Statistical validation metrics for synthetic data

Jan 31, 2025·
Nora Amama-BenHassun
Nora Amama-BenHassun
GRBIO10
Abstract
The growing reluctance to share original data sets and the increasing demand to comply with privacy regulations have motivated the adoption of synthetic data. Synthetic data replicates the statistical properties of the original datasets while ensuring that individual-level information or sensitive variables are not disclosed. However, to effectively evaluate the quality of synthetic data, the development and refinement of validation metrics based is required. This assessment ensures the usability and reliability of synthetic datasets.
This research aims to introduce some existing validation metrics implemented in tools such as the synthpop package. The focus is on synthetic tabular data, with an emphasis on show casing a comprehensive list of validation metrics that hold statistical significance and serve as a foundation for the development of new metrics. To address the challenges of validating synthetic data, the research highlights tailored methodologies for specific domains, such as energy, where there are unique challenges. Synthetic data offers opportunities to accelerate model training while ensuring compliance with privacy regulations. By developing robust metrics, the goal is to provide a practical framework for validating high-quality synthetic datasets that meet the needs of sensitive fields.
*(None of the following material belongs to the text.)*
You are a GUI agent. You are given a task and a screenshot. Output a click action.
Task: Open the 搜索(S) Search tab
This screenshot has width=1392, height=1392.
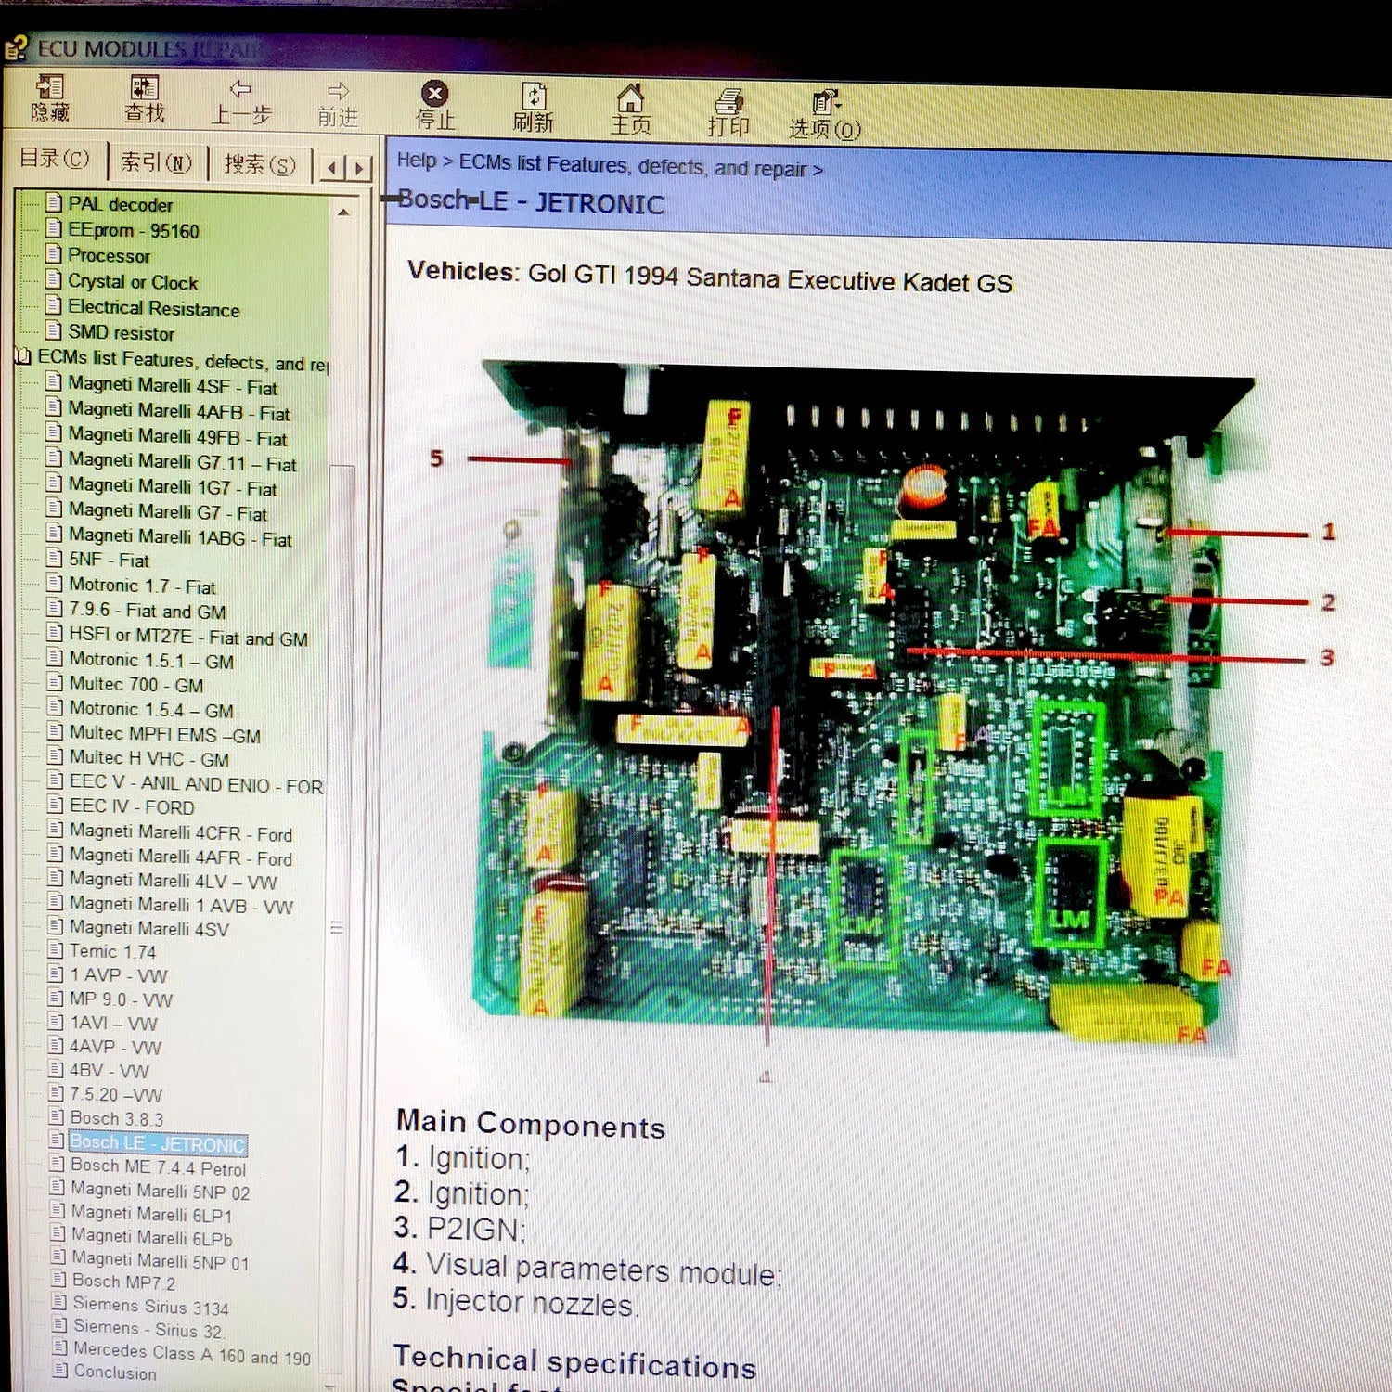(x=258, y=165)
All these metrics will be illustrated through a case study to highlight their applicability and relevance, ultimately filling a considerable gap in the literature concerning synthetic data validation in the energy sector.
Validation metrics are examined on three key dimensions: resemblance, utility, and privacy. Resemblance metrics evaluate the similarity in the statistical distributions between the synthetic and original datasets. Utility assesses the suitability of synthetic data for specific analytical tasks, such as machine learning or statistical modeling. Privacy, meanwhile, ensure that sensitive information from the original data cannot be reconstructed or identified.
Keywords: Synthetic Tabular Data, Validation Metrics, Statistics, Resemblance, Utility, Privacy
Date
Jan 31, 2025 10:00 AM — 10:30 AM
Event
Location

Sala d’Actes of the School of Mathematics and Statistics (FME) of the UPC.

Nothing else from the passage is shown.